_ARBEITSANWEISUNG_
Schreibe den Textauszug über einen möglichen demokratischen Wandel in Russland im Anschluss an seinen letzten Satz weiter.

═════ TEXTAUSZUG ═════

Szenario 2: Demokratischer Wandel
Die meisten Untersuchungen, die Russland das Potential zu nachhaltig demokratischem Wandel absprechen, fußen auf falschen Annahmen und lassen grundlegende Gegebenheiten außer Acht.
Erstens wird oft auf das missglückte Demokratieexperiment der 1990er Jahre verwiesen. Dabei ist es eine seltsame Annahme, dass ein Land nie wieder in der Lage sein wird, eine funktionierende Demokratie aufzubauen, nur weil es beim ersten Versuch nicht gleich geklappt hat. Ein einziger Versuch kann doch nicht die Grundlage für derart fatalistische Schlüsse sein. Außerdem war das russische Demokratieexperiment der 1990er bei näherem Hinsehen gar nicht so erfolglos, wie viele Kritiker meinen. Gemessen an historischen Standards war es sogar ziemlich erfolgreich, denn Russland blieb 15 Jahre lang ein teilweise freies Land (bis 2005 wurde es von der US-Organisation Freedom House als „teilweise frei“ eingestuft). So eine lange Demokratiephase hat die moderne russische Geschichte noch nie erlebt. Die russische Demokratie hat sich unter extrem schwierigen Bedingungen herausgebildet – der Zusammenbruch der sowjetischen Wirtschaft war möglicherweise das schlimmste Wirtschaftsversagen seit Beginn der Industrialisierung, und das wichtigste russische Exportgut, Erdöl, wurde während Boris Jelzins Präsidentschaft zum Preis von durchschnittlich 16,70 US-Dollar pro Barrel gehandelt.

═════ BEREITGESTELLTE ANGABEN ═════

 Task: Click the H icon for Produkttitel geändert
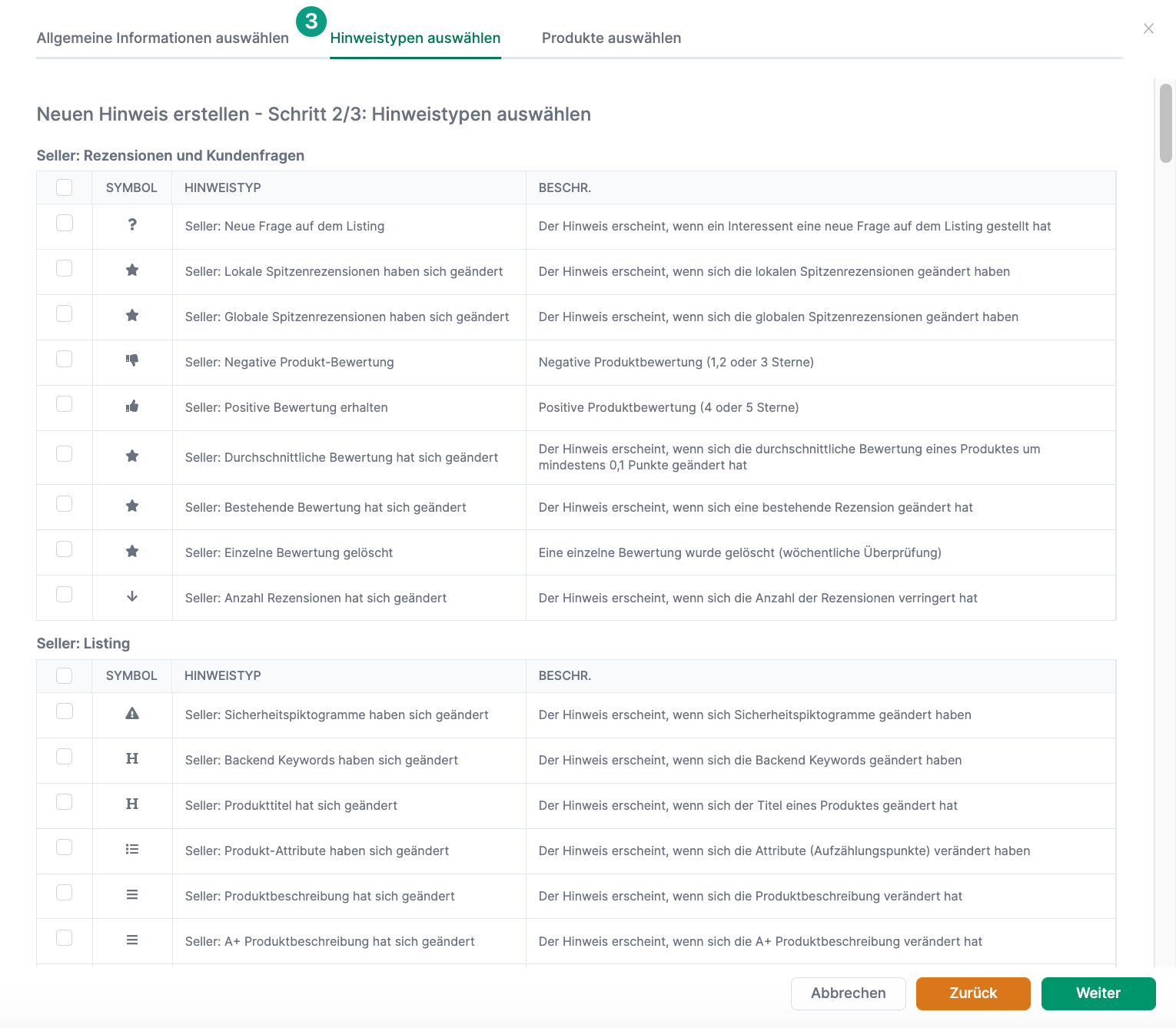(131, 804)
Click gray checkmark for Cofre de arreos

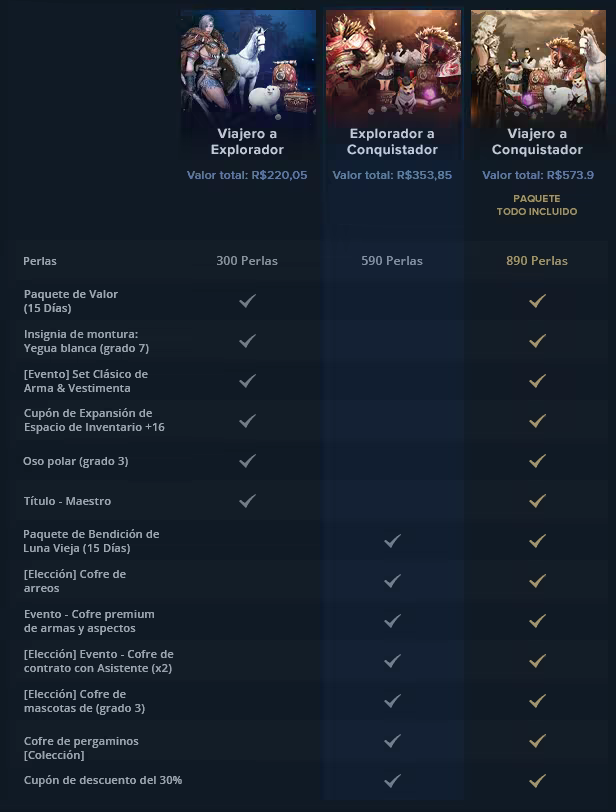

═════

_ANTWORT_
Die heutige Diktatur in Russland beruht nicht auf einer bewussten Entscheidung des russischen Volkes gegen Demokratie, sondern ist das Resultat einer schnellen, koordinierten Machtergreifung vor dem Hintergrund des starken Wirtschaftswachstums in den frühen 2000ern. Die Russen haben sich einer Restauration der Autokratie immer widersetzt, und die Demokratiebewegung war in den letzten Jahren, gemessen an ihrem Protestpotential, deutlich stärker als alle anderen politischen Kräfte im Land. Die 1990er haben Freiräume geschaffen, die Putin auch nach zwei Jahrzehnten Repressionen nicht ganz zerstören konnte. Viele prodemokratische Politiker, Intellektuelle und einfache Bürger sind im Land geblieben, und ihre Zeit wird kommen. Ohne die 1990er wäre die Etablierung einer ernstzunehmenden Demokratiebewegung in Putins Russland nicht möglich gewesen.
Es ist prinzipiell falsch, aufgrund der Schwierigkeiten in den 1990ern und des daraufhin aufgezwungenen Autoritarismus deterministische Schlüsse über die russische Gesellschaft zu ziehen.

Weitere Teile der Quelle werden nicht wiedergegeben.